Wie die Schweizer Forscher berichten, sind 61 Prozent der krebskranken Kinder jünger als zehn Jahre, Mädchen sind mit 58 Prozent häufiger betroffen. Der Würzburger Nuklearmediziner Christoph Reiners, der bis vor kurzem noch in Essen die Kinder behandelte, erklärt die besondere Anfälligkeit der kindlichen Schilddrüse: Aufgrund der geringen Größe ist die radioaktive Belastung pro Gramm Gewebe höher. Zudem sei die Schilddrüse im Wachstum extrem empfindlich. Innerhalb von Weißrußland fällt die Stadt Gomel mit mehr als acht Fällen von Schilddrüsenkrebs je hunderttausend Kinder besonders auf. Die Gründe: Gomel wurde von der radioaktiven Wolke stärker verseucht als nördliche Landesteile, die weit geringere Krebsraten aufweisen.
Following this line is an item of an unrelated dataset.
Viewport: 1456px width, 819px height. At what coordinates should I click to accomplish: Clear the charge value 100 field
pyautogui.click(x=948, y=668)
75 weißrussische Kinder wurden bisher im Rahmen des Hilfsprogramms „Wissenschaftler helfen Tschernobyl-Kindern“ in Essen behandelt. Meist hatten Eltern und Hausärzte die Knoten ertastet. Screening-Programme zur Früherkennung kommen nur sehr mühsam in Gang. Nach Einschätzung des Minsker Instituts für Schilddrüsenkarzinome sind die Tumore besonders aggressiv. In 62 Prozent der Fälle waren sie zum Zeitpunkt der Diagnose bereits über das Organ hinausgewachsen. Lungenmetastasen sind nach Schweizer Angaben in 13 Prozent der Fälle vorhanden. Ohne Lungenmetastasen haben die Kinder relativ gute Überlebenschancen. Die zehnjährige Überlebensrate bei Schilddrüsenkrebs liegt „bei 90 Prozent“, so Johannes Biko von der Essener Uniklinik. Eines der insgesamt 239 krebskranken Kinder ist bisher gestorben.
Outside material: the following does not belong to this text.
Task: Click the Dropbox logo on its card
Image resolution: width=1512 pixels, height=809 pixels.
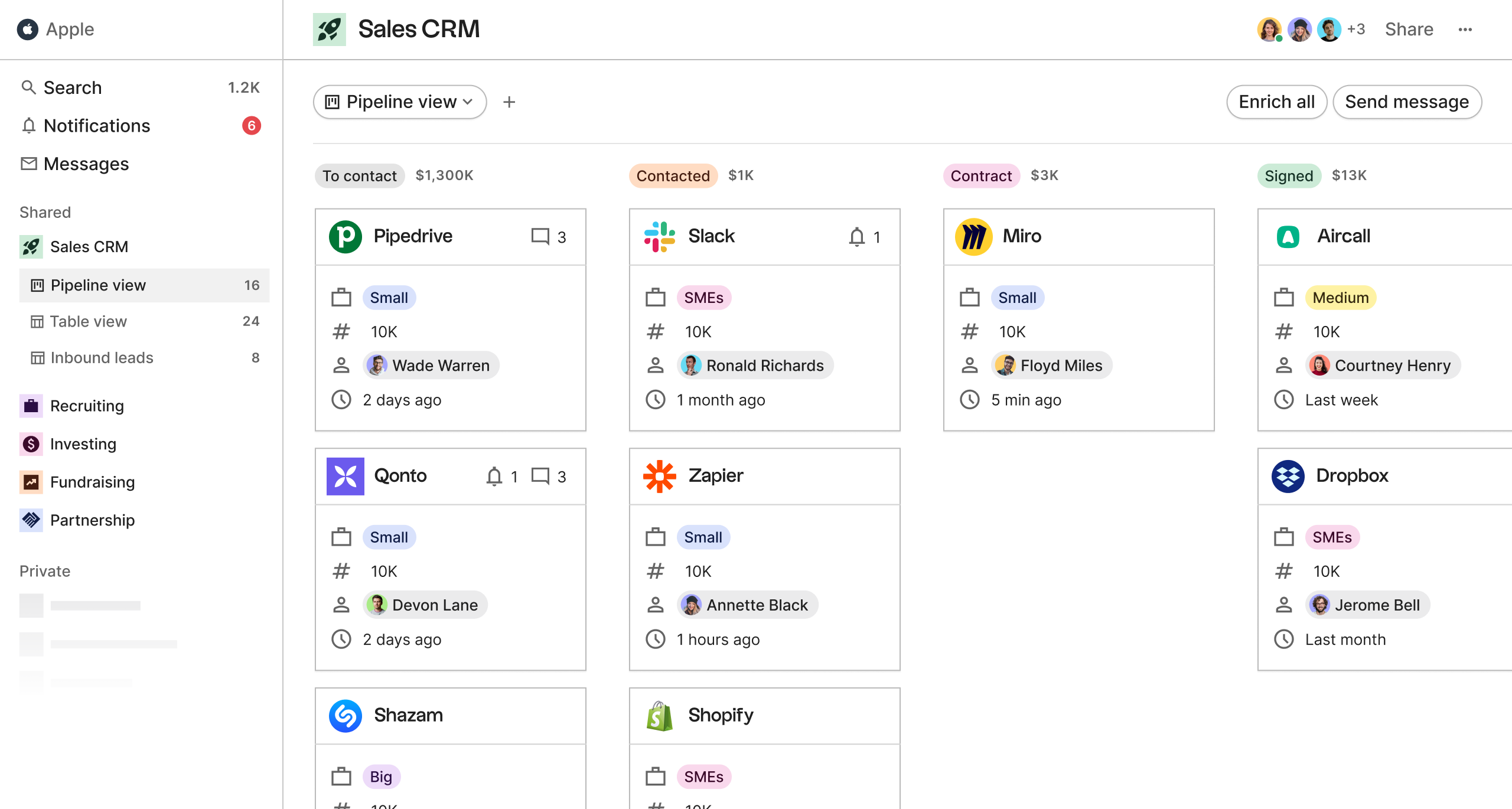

Die eingeflogenen Patienten erhalten in Essen eine tumortötende radioaktive Jod-Dosis, die etwa 200- bis 300mal höher ist als die krebsverursachende Tschernobyl-Dosis. Letztere hat die Zellen geschädigt und entarten lassen. Durch die hohe Strahlung sollen sie ganz abgetötet werden: Tote Zellen sind gute Zellen, heißt ein Lehrsatz der Zellbiologie. Vor dieser Behandlung muß die Schilddrüse aber entfernt werden – die übrigbleibenden Zellen werden dann mit Jod bestrahlt.

Die Schilddrüsen-Operation wird in Weißrußland gemacht. Die dort verfolgte Strategie ist umstritten. In mehreren Fällen, so Sozialmediziner Felix Gurtner, hätten die weißrussischen Ärzte versucht, Teile der Schilddrüse zu erhalten. Hintergrund: Nach einer Totalentfernung müssen die Betroffenen lebenslang Hormone einnehmen. Ihr Hormonstatus muß etwa alle sechs Wochen bestimmt werden. Die operierenden Ärzte befürchten, daß Weißrußland aufgrund der Devisenschwäche und chaotischen Versorgung nicht genügend Schilddrüsenhormone beschaffen kann. Vor allem sind im Lande aber nur zwei Labors in der Lage, den Hormonstatus der Kinder exakt zu bestimmen. Ist der Hormonspiegel nicht optimal eingestellt, wächst das Krebsrisiko.

Inzwischen soll eine zehnjährige Versorgung mit Hormonpräparaten garantiert sein, versichert Nuklearmediziner Reiners. Der Münchner Strahlenforscher und Tschernobyl-Helfer Edmund Lengfelder ist indes weiter besorgt. Er fordert, mit den Hilfsprogrammen aus dem Westen in erster Linie das Gesundheitssystem Weißrußlands vor Ort zu stärken. Die Kinder im Westen zu behandeln sei „der falsche Ansatz“.

Auf lange Sicht will auch Reiners die Behandlung weißrussischen Ärzten überlassen. In Essen wurden inzwischen fünfzehn Mediziner ausgebildet. Die notwendigen Geräte wurden mit EU-Geldern beschafft. Geldgeber (3,5 Millionen Mark) für das Projekt „Wissenschaftler helfen Tschernobyl- Kindern“ sind übrigens die deutschen Energieversorger, die hierzulande selbst zwanzig Atomkraftwerke betreiben.